Gedanken über das freye Lesen gefährlicher Bücher
INHALT, EINLEITUNG
Inhalt
§. 1. Von der Beschaffenheit der gefährlichen Bücher
§. 2. Von dem Lesen gefährlichen Bücher
§. 3. Von den Wirkungen des gefährlichen Bücherlesens
§. 4. Von der Beybehaltung der bösen Bücher
§. 5. Zeugnisse der göttlichen Schriften und der Väter der Kirche wider die bösen Bücher und wider das Lesen derselben
§. 6. Endlicher Ermahnung wider die gefährlichen
Bücher und wider ihre Lesung
Einleitung
Es hat zwar zu allen Zeiten Bücher gegeben, welche man gefährlich, ja aufgelegt böse, und verderblich nennen därfte; aber bey unserm Jahrhunderte giebt es deren mehr, als sonst jemals.
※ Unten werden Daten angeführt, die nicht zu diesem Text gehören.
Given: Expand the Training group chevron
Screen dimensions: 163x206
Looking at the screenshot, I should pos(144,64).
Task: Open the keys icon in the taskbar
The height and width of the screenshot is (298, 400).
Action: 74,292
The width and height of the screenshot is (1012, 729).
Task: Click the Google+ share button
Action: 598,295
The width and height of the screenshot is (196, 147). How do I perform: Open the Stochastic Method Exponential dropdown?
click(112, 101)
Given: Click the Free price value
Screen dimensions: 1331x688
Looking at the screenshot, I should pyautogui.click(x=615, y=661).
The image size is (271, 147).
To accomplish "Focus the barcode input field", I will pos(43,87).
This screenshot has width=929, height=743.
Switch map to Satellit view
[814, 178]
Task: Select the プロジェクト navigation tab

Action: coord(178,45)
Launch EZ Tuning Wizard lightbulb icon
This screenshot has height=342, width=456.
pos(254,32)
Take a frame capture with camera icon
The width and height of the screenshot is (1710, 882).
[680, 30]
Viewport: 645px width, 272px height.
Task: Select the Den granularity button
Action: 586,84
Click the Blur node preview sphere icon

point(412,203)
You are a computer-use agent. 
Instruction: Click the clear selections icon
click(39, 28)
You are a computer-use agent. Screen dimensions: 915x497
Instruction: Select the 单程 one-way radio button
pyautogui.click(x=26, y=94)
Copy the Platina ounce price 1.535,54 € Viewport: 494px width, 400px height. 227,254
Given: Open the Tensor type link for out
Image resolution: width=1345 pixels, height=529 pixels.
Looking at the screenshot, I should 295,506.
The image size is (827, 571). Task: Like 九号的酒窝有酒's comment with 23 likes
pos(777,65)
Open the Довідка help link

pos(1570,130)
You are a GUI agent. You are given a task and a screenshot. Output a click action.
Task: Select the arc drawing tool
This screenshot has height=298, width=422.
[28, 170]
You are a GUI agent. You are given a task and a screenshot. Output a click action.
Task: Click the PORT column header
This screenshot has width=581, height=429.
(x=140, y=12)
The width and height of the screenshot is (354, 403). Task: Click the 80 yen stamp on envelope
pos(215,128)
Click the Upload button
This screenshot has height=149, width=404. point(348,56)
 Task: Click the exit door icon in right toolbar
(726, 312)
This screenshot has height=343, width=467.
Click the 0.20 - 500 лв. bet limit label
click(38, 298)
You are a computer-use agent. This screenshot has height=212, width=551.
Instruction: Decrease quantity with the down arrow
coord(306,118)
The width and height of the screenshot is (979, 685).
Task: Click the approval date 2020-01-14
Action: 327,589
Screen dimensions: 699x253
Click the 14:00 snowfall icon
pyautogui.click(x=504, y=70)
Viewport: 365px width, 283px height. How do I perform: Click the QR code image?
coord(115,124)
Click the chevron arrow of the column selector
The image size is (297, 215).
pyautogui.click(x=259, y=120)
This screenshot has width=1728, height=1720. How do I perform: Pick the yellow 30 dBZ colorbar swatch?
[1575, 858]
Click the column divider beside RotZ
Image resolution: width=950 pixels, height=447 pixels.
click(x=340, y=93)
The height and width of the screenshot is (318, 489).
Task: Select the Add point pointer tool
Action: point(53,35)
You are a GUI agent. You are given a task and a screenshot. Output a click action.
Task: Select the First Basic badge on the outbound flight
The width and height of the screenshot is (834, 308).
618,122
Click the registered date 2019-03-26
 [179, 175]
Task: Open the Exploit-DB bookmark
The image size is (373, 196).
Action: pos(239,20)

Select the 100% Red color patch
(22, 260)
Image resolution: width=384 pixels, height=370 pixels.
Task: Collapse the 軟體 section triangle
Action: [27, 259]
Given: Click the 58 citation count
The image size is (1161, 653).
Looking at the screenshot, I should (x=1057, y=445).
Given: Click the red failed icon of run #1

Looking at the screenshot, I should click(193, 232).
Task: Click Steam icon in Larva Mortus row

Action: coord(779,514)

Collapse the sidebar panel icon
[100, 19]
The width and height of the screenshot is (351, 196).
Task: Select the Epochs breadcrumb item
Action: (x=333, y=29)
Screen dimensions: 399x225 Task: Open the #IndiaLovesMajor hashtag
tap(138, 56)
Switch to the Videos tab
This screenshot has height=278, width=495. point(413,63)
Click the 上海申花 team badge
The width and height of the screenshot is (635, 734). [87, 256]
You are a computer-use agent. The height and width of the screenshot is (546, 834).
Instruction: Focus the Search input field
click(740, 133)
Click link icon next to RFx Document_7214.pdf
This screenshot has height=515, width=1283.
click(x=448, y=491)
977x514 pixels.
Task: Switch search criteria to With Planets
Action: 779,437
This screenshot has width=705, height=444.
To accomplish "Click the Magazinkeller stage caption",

Der schmäuchelhafte Ruhm, ein Witziger Kopf, ein aufgeklärter Geist, eine grosse Seele zu heißen ist die wesentliche Ursache davon, Man will Bücher lesen, und damit muntert man Leute, auch Bücher zu schreiben, auf. Man schreibt sie alsdenn, ganz angenehm, ganz zärtlich, und dem Scheine nach ganz unschuldig, ja ganz erbaulich schreibt man sie; aber unter diesen Zärtlichkeiten, unter dieser scheinbaren Unschuld und Erbaulichkeit hält man manchmal ein tödtliches Gift verborgen, womit man einem begierigen und zugleich unbehutsamen Leser in Ansehung seiner Frömmigkeit, seiner tugendlichen Sitten und selbst seiner Religion das vollkommene Verderbniß zu bringen im Stande ist. Es wird also keine unnütze Unternehmung seyn, wenn wie uns kraft dieser wenigen Blätter, welche wir in Gegenwart liefern, unsere katholische Gemeinde gegen einen so wichtigen Punkt sorgfältig zu warnen bemühen werden. Die Sache wollen wir so anstellen: daß wir zum Anfange das eigentliche Wesen eines gefährlichen Buches beystimmen, und darnach über das freye Lesen der gefährlichen Bücher unsere Anmerkungen machen.